Las chicas de campo by Edna O’Brien

Las chicas de campo by Edna O’Brien

autor:Edna O’Brien [O’Brien, Edna]
La lengua: spa
Format: epub
Tags: Novela, Realista
editor: ePubLibre
publicado: 1960-01-01T05:00:00+00:00


11

El día siguiente fue muy frío. El señor Gentleman vino a buscarme después del almuerzo. Baba había salido a lucir un rato su abrigo nuevo de mohair, y Martha se fue arriba a descansar. Baba me había contado con gran secretismo que Martha estaba experimentando un cambio en su vida, y me compadecí de ella. Ignoraba qué quería decir, aunque sabía que tenía algo que ver con no poder tener más hijos.

Molly cepillaba el cuello de mi abrigo en el vestíbulo cuando sonó el timbre.

—¿Querías que te acercara a Limerick? —me preguntó. Llevaba un abrigo de pelo negro y su rostro parecía petrificado.

—Sí —contesté, y pisé a Molly sin querer.

Poco antes le había contado a ella que iba a ir a visitar a la hermana de mi madre, y que él me llevaría en su coche.

Pasamos largo rato sin decimos nada, ya en el coche. Era nuevo, con los asientos de piel roja, y el cenicero estaba lleno a rebosar de colillas de cigarrillos. ¿De quién serían?

—Te has puesto rolliza —dijo al fin. Yo detestaba esa palabra; me hacía pensar en cuando se pesa a los pollitos para venderlos en el mercado—. Y también muy guapa… Terriblemente guapa —añadió, frunciendo el ceño. Le di las gracias y le pregunté por su esposa. ¡Qué estupidez de pregunta! Quise morirme—. Está bien, ¿y tú cómo estás? ¿Has cambiado?

Infinidad de interpretaciones se ocultaban bajo aquellas palabras y bajo el fulgor gris-amarillo de sus ojos. A pesar de que en su rostro se leía el cansancio, el cansancio de la vida y, en cierto sentido, la muerte, sus ojos eran jóvenes, grandes y plenos de una feroz impaciencia.

—Sí, he cambiado. Ahora sé latín y álgebra. Y hago raíces cuadradas.

Se rió y me dijo que era muy graciosa; y nos alejamos de la verja, porque Molly asomaba por la ventana de la sala de estar, espiando. Había levantado una esquinita del visillo y tenía la nariz pegada al cristal.

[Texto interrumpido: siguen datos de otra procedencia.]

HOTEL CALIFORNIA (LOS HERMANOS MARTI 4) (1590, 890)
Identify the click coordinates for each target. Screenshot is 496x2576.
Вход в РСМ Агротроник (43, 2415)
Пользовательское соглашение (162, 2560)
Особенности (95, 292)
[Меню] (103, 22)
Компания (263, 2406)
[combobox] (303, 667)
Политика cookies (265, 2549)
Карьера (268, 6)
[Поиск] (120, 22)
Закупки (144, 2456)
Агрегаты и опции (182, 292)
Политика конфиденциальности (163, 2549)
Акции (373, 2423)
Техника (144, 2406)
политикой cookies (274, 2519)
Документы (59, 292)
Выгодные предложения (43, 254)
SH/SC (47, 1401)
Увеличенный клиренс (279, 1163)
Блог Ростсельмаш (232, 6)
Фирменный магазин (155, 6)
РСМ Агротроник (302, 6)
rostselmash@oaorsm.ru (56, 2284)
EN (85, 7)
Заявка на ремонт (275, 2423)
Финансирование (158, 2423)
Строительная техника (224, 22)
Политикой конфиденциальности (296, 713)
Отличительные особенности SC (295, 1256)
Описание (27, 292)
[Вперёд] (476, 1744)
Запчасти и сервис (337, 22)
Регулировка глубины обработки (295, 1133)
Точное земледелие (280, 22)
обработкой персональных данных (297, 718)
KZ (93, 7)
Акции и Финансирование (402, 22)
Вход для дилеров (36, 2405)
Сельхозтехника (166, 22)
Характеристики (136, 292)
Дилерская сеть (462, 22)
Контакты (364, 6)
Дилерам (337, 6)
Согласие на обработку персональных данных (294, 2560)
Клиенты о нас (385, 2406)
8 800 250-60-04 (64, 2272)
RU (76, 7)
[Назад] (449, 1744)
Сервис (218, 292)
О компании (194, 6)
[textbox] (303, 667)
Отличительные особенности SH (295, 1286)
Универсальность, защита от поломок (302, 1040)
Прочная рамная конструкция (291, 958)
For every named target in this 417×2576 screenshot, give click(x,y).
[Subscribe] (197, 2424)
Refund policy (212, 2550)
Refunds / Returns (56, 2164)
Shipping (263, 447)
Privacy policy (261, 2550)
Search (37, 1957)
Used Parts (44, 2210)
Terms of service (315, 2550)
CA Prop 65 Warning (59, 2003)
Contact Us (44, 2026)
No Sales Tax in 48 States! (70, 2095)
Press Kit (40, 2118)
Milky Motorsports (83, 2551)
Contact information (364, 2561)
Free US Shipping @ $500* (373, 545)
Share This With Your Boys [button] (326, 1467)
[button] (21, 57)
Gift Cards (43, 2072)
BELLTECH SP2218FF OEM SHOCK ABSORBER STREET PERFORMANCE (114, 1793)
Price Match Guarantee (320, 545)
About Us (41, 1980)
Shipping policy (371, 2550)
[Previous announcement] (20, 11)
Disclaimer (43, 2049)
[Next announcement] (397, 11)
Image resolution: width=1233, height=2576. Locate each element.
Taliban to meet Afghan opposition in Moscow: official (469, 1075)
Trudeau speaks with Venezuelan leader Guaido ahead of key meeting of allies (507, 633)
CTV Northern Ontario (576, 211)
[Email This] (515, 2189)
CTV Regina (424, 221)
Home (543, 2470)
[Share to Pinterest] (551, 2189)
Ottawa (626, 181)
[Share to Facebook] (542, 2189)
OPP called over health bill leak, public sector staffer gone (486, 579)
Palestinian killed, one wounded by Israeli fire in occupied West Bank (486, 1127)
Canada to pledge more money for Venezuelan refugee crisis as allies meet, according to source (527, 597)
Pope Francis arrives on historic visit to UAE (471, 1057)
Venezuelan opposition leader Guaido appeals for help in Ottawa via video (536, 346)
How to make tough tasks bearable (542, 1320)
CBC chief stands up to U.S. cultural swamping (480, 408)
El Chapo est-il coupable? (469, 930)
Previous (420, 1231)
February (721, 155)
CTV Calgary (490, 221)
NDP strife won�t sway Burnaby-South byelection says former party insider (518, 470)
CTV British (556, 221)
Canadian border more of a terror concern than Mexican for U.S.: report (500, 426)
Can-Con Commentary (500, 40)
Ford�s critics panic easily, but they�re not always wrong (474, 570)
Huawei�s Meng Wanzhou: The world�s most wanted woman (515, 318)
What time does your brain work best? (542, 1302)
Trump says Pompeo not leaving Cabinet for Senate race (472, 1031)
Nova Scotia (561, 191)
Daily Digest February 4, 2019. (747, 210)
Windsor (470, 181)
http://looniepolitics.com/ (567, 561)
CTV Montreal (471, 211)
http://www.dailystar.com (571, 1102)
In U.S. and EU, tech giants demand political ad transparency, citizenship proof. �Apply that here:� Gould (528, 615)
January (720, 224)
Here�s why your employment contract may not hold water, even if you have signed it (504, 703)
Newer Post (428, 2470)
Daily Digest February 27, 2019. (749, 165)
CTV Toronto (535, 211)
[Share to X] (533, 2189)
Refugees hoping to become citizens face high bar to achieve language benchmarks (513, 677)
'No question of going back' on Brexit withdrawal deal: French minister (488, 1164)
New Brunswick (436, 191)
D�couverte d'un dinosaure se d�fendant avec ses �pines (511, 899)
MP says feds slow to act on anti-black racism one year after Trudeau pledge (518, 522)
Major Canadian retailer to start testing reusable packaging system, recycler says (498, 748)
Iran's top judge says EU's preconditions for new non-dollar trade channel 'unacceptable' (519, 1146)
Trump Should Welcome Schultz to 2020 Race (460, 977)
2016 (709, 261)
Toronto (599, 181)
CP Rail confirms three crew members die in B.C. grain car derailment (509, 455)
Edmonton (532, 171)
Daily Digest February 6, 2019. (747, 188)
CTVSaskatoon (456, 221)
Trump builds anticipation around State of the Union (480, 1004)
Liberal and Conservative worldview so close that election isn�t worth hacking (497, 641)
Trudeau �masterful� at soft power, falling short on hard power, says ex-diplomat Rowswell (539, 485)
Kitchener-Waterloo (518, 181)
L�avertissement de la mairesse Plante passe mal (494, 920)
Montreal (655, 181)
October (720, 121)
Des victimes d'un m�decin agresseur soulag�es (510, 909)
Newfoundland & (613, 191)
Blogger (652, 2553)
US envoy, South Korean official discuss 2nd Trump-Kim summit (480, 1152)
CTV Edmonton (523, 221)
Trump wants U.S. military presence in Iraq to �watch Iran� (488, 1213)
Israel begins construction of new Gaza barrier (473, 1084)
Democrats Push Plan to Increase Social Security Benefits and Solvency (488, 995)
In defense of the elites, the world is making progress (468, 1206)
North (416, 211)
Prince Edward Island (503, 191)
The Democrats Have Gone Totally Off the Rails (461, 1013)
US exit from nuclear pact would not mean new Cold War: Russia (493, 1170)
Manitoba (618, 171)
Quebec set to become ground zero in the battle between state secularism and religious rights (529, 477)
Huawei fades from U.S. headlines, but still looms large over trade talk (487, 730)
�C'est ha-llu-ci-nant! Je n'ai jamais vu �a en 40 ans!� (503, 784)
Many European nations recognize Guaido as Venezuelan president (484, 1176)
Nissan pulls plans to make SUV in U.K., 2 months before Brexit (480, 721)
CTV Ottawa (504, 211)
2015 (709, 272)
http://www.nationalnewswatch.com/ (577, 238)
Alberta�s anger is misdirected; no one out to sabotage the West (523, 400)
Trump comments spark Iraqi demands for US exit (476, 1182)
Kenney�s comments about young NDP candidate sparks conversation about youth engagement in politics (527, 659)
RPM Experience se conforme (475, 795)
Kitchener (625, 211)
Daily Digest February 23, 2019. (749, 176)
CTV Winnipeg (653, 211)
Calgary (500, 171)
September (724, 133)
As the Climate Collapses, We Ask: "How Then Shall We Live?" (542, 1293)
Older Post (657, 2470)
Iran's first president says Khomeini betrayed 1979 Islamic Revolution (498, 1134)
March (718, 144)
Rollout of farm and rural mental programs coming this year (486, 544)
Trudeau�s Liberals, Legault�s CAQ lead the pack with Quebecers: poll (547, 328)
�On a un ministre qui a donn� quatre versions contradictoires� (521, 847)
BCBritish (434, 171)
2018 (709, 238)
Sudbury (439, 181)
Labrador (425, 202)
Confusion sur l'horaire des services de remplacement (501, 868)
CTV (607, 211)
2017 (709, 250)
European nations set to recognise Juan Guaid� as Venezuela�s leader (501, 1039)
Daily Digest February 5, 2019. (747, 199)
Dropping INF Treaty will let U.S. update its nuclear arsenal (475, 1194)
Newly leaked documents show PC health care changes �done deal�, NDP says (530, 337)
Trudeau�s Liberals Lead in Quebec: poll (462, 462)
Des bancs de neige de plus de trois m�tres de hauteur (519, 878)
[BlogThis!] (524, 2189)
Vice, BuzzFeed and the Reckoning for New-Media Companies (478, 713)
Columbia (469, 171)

Cerré los ojos cuando pasamos por delante de la cancela de mi casa. No tenía ninguna gana de verla.

—¿Te puedo dar la mano? —preguntó con amabilidad.

Tenía la mano helada, y las uñas amoratadas debido al filo. Circulamos por la carretera de Limerick, y por el camino empezó a nevar. Los copos caían perezosos, con suavidad y en oblicuo contra el parabrisas. Caía la nieve sobre los setos y sobre los árboles detrás de los setos, y sobre los campos sin árboles de la lejanía, y despacio y en silencio mudaron el color y las formas de las cosas hasta que fuera del automóvil todo estuvo cubierto por un manto suave e inmaculado.

—Hay una manta en la parte de atrás —dijo.

Era de lana, a cuadros, y me habría gustado taparnos a ambos con ella, pero la timidez me lo impidió. Contemplé cómo caían temblorosos los copos. El coche aminoraba la marcha, y yo sabía que, antes de que la nieve cubriese el capó, el señor Gentleman me diría que me amaba.

En efecto, tomó una carretera secundaria y detuvo el coche.